Sometimes the most profitable companies to invest in are those which have already proved themselves to be winners.

Today, I’m looking at two stocks which have delivered healthy gains for investors over the last five years. The first is small-cap giftware and stationery manufacturer IG Design Group (LSE: IGR).

I’ve long been a fan of this £330m AIM-listed company, which sells products such as wrapping paper and party decorations. IG Design’s share price has risen by almost 950% over the last five years, helped by a 350% increase in profit over the same period.

The company’s growth has been driven by a mix of organic expansion and acquisitions. Today, IG announced one of its largest acquisitions to date, a £56.5m deal to acquire Impact Innovations, a leading supplier of gift packaging and seasonal decorations in the USA.

To help fund this transaction, IG plans to raise up to £50m in a placing of new shares at 510p. Despite the new shares selling at a modest discount to today’s opening price of 534p, the share price was up by about 4% at the time of writing. This strong performance suggests to me that investors support this deal and are confident of further growth.

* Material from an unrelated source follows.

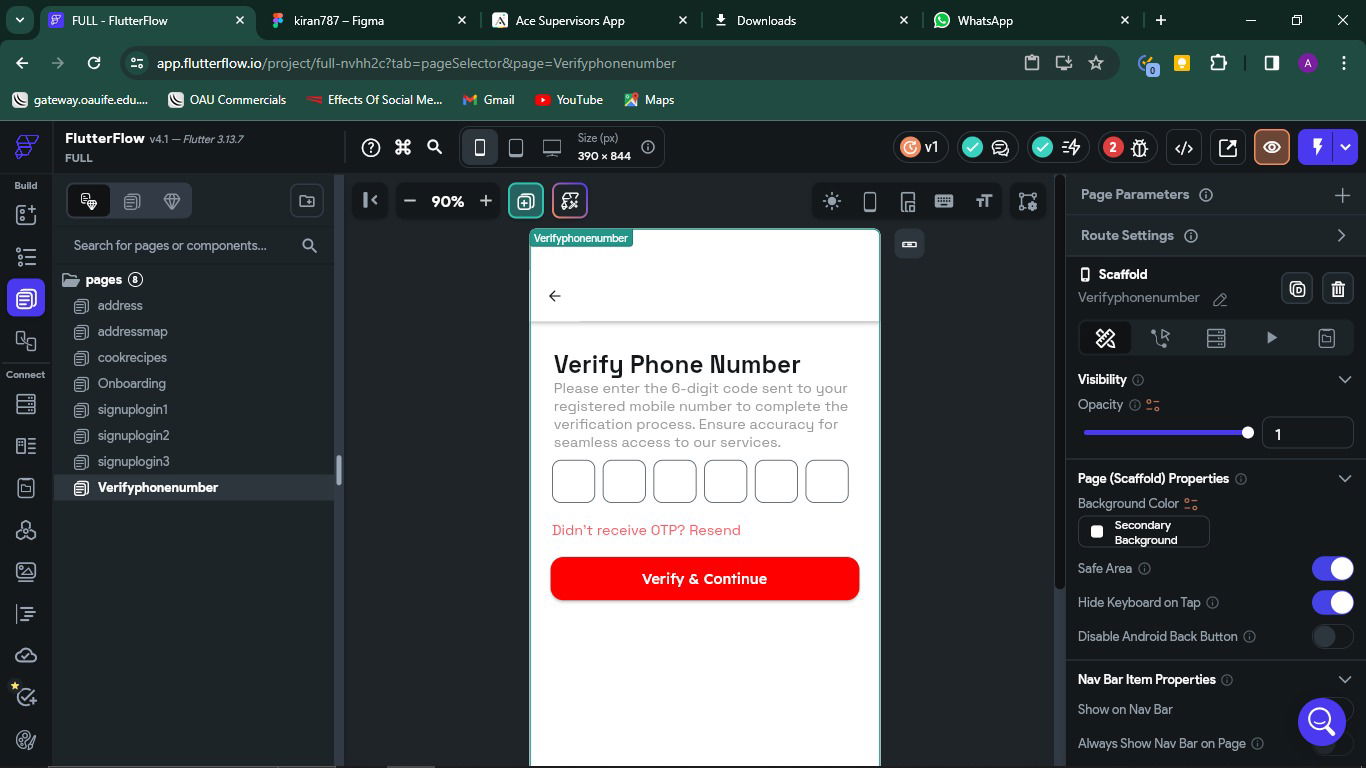Collapse the Visibility section
1366x768 pixels.
pos(1344,380)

Is the stock a gift at this price?

Paul Fineman, Design Group’s chief executive, expects to achieve $5m in annual cost savings over the next three years. Fineman says that the acquisition of Impact Innovations should add to earnings per share in each of the next three years, and expand the group’s customer base of major US retailers.

Today’s gains leave IG Design shares looking fully priced, on 21.8 times forecast earnings for 2018/19. However, this firm’s track record of growth suggests to me that the business could grow into this valuation fairly quickly. For long-term investors, I’d continue to rate these shares as a buy.

A market-beating retailer

One place where you might find IG Design Group products for sale is your local branch of B&M European Value Retail (LSE: BME).

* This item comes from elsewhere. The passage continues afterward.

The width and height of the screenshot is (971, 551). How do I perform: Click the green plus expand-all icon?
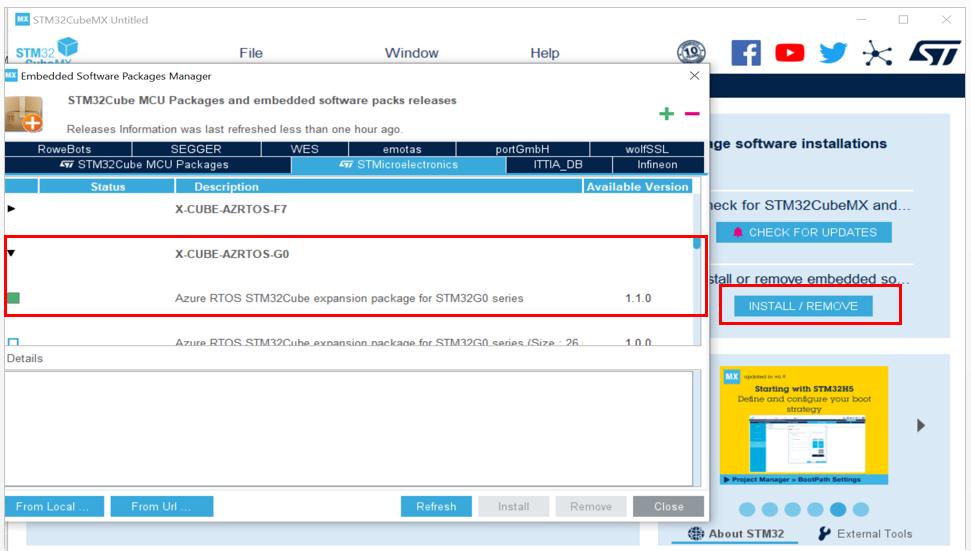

B&M’s blue and orange storefronts have become a regular site in town centres and retail parks, as this discount retailer has expanded rapidly across the UK. Shares in the firm — which sells popular ranges of groceries and household goods — have risen by 44% since its flotation in 2014.

Annual profit has risen from £38.6m to £185.6m over the same period. One reason for this is that the group enjoys an operating margin of about 8% — more than double any of the listed supermarket chains.

There could be more to come

B&M plans to open another 50 stores in the UK this year, taking its total to around 600. Like-for-like sales rose by 4.7% last year, and the group’s pre-tax profit rose 25% to £229m.

This level of sales growth is well ahead of the big supermarkets. It suggests to me that the group’s value-focused business model fits well with modern shopping habits and could be taking market share from traditional retailers.

Trading on 19 times forecast earnings for the current year, this stock isn’t obviously cheap. But earnings per share are expected to rise by about 18% this year, and by a similar amount next year.

If this growth can be maintained, I think the current share price could still leave room for further gains. In my view, B&M could be a future FTSE 100 stock.

Should you invest, the value of your investment may rise or fall and your capital is at risk. Before investing, your individual circumstances should be assessed. Consider taking independent financial advice.

Roland Head has no position in any of the shares mentioned. The Motley Fool UK has no position in any of the shares mentioned. Views expressed on the companies mentioned in this article are those of the writer and therefore may differ from the official recommendations we make in our subscription services such as Share Advisor, Hidden Winners and Pro. Here at The Motley Fool we believe that considering a diverse range of insights makes us better investors.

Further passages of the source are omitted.